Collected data
_____

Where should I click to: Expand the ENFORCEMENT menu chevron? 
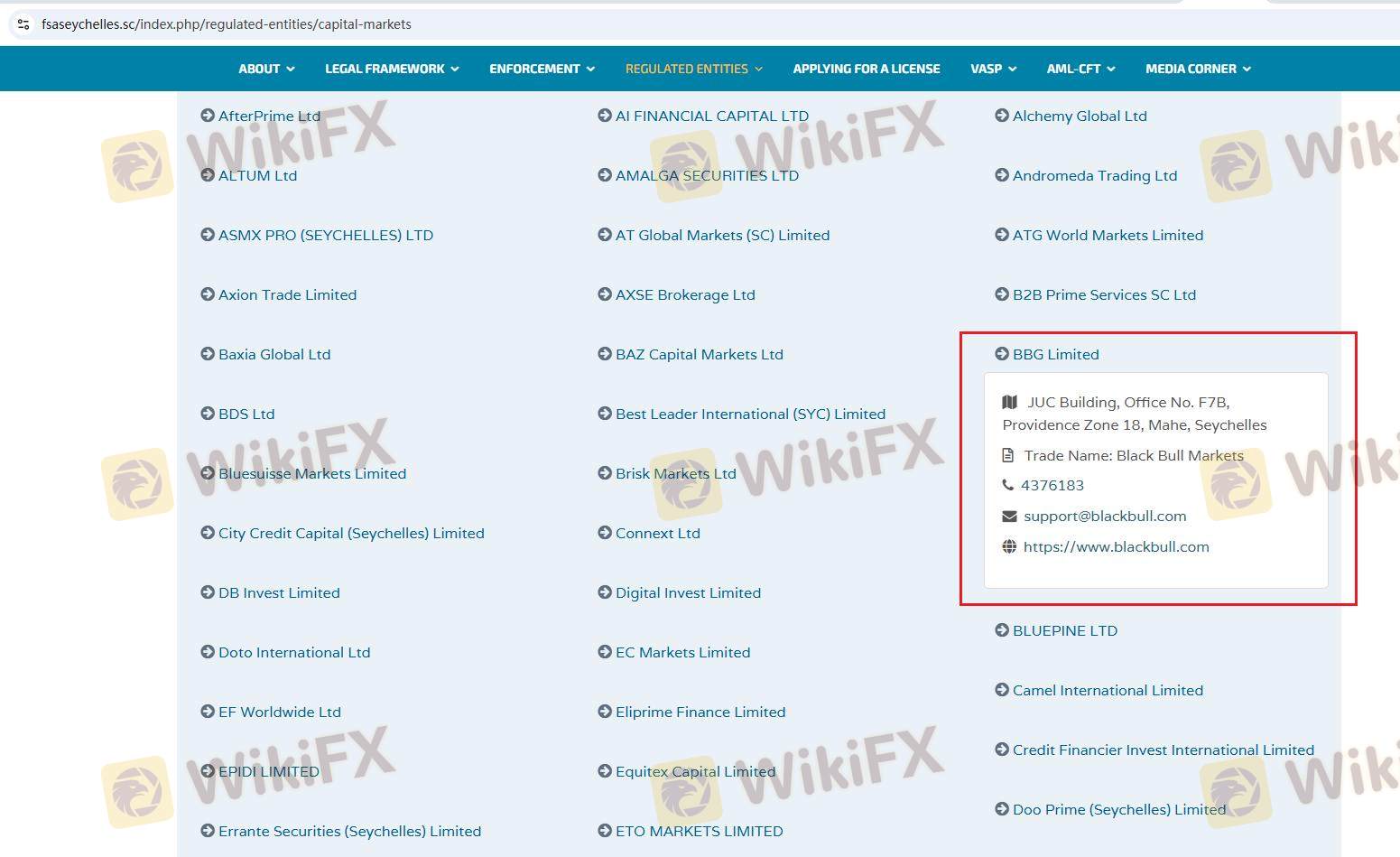590,69
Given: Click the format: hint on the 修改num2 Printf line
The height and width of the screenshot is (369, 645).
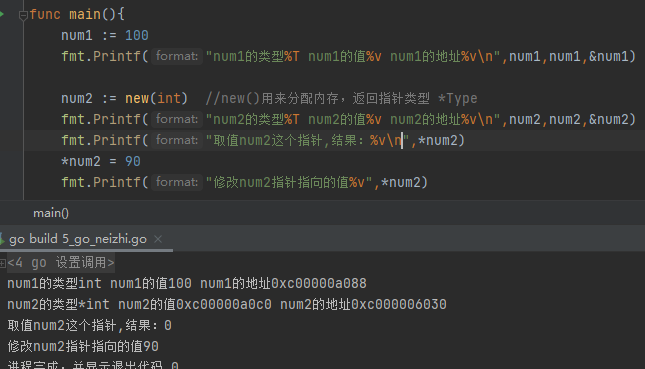Looking at the screenshot, I should click(x=177, y=182).
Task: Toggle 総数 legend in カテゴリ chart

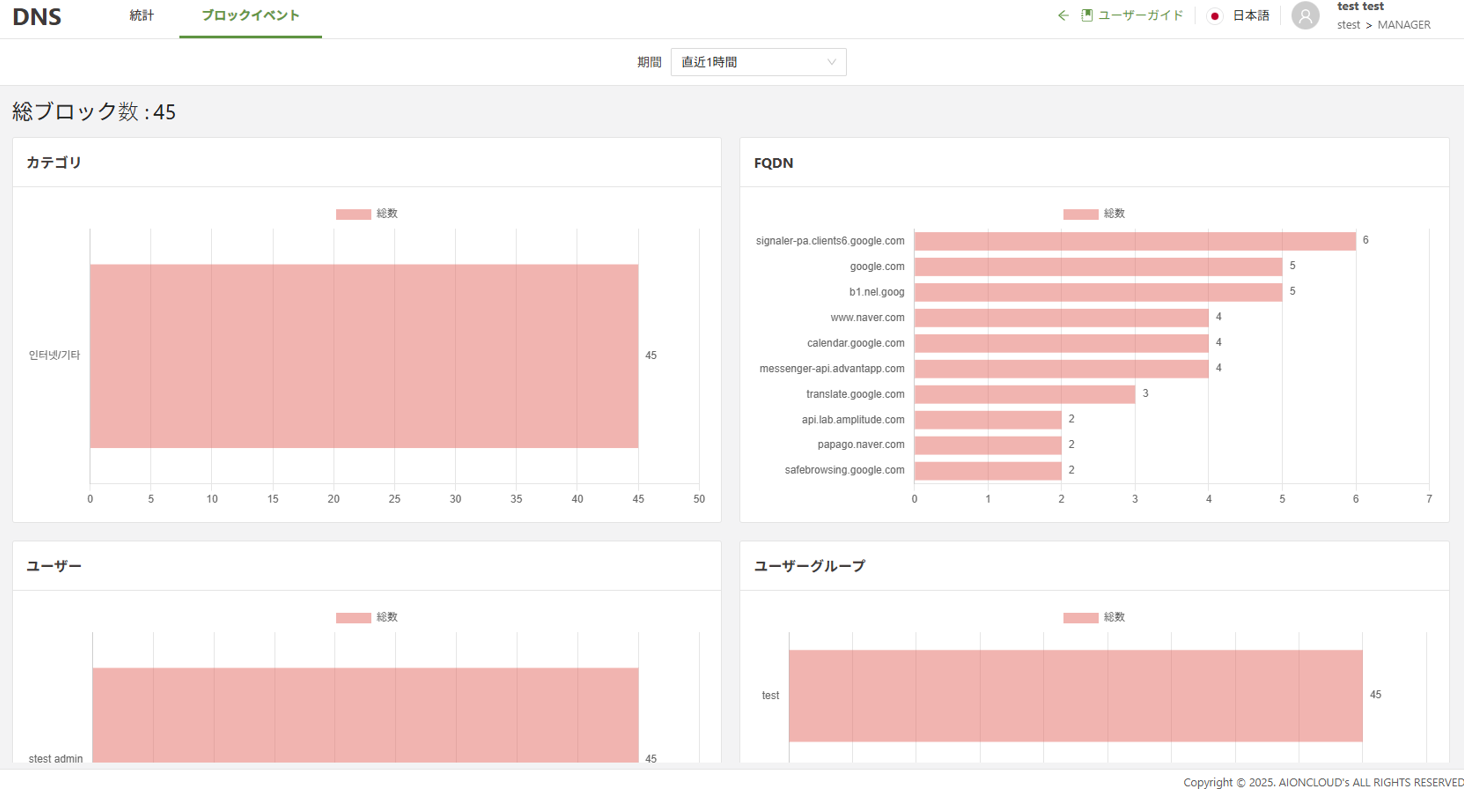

_____

Task description: Every record is to be restated word for word, with the pictures left out.

Output below:
Where should I click to: Expand the ENFORCEMENT menu chevron? 
590,69
Given: Click the format: hint on the 修改num2 Printf line
The height and width of the screenshot is (369, 645).
Looking at the screenshot, I should click(x=177, y=182).
Task: Toggle 総数 legend in カテゴリ chart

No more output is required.